[Records provided start]

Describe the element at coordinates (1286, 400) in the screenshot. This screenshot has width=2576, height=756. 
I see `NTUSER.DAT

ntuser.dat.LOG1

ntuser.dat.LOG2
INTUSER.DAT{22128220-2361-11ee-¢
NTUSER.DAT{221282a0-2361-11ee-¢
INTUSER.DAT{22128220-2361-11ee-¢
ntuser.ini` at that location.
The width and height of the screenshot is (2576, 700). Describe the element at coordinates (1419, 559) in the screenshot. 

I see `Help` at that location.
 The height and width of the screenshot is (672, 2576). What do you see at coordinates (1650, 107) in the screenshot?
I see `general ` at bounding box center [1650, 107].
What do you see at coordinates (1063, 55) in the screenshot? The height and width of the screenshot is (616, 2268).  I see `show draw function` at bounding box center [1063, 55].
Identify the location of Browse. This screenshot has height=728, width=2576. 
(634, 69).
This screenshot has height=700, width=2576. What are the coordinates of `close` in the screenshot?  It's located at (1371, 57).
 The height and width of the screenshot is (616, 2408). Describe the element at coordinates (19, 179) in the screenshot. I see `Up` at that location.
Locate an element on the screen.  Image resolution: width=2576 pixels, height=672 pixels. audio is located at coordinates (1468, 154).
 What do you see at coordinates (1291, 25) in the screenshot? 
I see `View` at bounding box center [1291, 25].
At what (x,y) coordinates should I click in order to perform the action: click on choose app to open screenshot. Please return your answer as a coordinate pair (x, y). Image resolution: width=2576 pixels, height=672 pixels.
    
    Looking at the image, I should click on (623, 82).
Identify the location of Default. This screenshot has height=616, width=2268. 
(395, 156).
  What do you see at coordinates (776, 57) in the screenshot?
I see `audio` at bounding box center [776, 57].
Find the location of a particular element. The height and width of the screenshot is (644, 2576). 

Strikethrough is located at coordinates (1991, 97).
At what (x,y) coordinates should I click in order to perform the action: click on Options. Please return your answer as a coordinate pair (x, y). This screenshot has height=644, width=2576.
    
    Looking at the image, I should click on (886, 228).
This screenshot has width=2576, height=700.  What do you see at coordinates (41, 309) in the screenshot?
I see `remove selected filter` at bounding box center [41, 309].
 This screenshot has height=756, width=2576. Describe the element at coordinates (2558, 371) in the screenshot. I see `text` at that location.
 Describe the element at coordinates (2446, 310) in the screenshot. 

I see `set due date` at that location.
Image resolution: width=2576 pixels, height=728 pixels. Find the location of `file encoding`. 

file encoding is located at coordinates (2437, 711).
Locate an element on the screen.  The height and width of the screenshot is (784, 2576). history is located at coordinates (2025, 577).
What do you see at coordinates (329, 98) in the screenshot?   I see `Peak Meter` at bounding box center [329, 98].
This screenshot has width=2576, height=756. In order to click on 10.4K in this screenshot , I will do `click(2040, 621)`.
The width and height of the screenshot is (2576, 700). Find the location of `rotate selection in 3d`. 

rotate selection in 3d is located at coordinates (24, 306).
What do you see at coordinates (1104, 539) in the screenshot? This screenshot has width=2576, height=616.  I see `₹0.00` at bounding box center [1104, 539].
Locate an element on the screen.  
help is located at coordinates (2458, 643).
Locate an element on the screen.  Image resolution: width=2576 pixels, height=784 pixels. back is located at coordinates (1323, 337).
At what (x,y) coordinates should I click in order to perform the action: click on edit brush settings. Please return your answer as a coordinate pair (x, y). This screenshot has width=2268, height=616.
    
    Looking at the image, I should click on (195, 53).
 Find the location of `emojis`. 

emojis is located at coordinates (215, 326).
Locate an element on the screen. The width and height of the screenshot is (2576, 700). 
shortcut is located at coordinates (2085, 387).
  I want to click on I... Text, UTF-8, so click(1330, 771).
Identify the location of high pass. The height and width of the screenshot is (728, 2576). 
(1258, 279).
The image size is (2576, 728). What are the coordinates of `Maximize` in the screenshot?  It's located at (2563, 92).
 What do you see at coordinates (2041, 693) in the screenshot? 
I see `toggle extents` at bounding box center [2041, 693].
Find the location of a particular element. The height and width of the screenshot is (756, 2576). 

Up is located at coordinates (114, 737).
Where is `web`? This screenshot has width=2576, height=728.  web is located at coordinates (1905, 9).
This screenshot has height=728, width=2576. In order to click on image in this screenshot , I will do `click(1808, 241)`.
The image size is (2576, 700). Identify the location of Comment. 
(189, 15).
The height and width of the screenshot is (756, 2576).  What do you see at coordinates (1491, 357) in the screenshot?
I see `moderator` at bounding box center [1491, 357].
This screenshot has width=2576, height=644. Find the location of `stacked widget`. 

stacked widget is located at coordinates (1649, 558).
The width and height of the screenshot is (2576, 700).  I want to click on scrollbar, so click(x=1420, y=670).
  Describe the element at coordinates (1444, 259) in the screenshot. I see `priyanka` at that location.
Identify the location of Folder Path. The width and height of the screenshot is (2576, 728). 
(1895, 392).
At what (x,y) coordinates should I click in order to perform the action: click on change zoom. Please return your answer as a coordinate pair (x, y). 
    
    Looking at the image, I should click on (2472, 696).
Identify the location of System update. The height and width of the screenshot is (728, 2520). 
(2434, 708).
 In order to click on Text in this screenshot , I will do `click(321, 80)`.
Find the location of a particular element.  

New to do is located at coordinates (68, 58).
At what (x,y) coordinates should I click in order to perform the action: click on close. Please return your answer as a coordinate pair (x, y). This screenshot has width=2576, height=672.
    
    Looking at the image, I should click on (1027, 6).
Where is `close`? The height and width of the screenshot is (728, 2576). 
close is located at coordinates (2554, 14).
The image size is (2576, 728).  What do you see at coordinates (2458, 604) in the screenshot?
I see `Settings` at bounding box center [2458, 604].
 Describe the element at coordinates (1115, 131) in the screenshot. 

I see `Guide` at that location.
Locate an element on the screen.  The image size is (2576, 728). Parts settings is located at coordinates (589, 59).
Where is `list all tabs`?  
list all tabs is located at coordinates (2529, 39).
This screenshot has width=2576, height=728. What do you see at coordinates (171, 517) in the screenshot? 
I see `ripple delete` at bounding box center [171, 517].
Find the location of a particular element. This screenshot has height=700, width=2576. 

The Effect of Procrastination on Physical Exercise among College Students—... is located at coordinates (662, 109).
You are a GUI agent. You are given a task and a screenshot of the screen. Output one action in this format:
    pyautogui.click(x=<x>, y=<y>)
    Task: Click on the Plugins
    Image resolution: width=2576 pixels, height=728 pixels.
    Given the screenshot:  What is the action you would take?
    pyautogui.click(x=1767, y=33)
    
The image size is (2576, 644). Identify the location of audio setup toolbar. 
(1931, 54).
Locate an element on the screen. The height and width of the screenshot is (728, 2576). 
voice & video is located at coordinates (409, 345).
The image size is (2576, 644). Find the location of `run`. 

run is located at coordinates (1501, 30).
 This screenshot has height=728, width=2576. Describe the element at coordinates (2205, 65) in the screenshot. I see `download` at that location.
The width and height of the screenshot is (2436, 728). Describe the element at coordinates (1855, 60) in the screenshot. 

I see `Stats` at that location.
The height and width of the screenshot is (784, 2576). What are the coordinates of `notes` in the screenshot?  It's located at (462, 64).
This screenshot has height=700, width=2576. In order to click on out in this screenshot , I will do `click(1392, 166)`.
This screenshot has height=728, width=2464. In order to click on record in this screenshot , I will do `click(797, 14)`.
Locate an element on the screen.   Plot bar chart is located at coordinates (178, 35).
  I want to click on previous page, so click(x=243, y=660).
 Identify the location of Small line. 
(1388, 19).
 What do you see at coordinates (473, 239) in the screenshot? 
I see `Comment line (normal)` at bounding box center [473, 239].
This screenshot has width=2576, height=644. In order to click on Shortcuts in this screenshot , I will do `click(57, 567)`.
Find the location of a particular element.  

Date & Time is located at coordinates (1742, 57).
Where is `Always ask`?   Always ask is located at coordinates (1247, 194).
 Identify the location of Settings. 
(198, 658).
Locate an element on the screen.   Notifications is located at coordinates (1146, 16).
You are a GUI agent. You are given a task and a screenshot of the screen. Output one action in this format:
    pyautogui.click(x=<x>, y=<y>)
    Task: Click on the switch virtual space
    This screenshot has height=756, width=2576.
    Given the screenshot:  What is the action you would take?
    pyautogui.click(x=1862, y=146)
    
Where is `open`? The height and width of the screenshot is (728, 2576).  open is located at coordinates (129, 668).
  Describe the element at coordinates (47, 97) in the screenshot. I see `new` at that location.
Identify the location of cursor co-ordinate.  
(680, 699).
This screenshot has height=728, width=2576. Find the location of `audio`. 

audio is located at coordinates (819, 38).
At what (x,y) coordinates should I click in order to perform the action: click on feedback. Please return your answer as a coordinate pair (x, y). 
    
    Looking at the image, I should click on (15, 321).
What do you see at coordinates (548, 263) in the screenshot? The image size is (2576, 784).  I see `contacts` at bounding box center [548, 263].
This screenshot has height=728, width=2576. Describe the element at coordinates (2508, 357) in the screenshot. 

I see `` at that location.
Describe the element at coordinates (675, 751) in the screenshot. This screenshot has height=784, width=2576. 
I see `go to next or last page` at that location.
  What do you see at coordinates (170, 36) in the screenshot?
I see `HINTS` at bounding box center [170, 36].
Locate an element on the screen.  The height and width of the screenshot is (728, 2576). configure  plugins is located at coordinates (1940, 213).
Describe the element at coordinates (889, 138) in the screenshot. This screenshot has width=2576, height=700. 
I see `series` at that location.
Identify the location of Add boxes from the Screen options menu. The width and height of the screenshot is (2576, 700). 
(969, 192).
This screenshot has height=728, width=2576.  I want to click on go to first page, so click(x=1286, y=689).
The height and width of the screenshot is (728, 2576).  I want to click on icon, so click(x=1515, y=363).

[Records provided end]

**Aim of the task:** Reproduce the listing lines above without changes, from the line with "is (644, 2576)." up to and including the line with "Looking at the image, I should click on (886, 228).".

**Correct output:**
Find the location of a particular element. The height and width of the screenshot is (644, 2576). 

Strikethrough is located at coordinates (1991, 97).
At what (x,y) coordinates should I click in order to perform the action: click on Options. Please return your answer as a coordinate pair (x, y). This screenshot has height=644, width=2576.
    
    Looking at the image, I should click on (886, 228).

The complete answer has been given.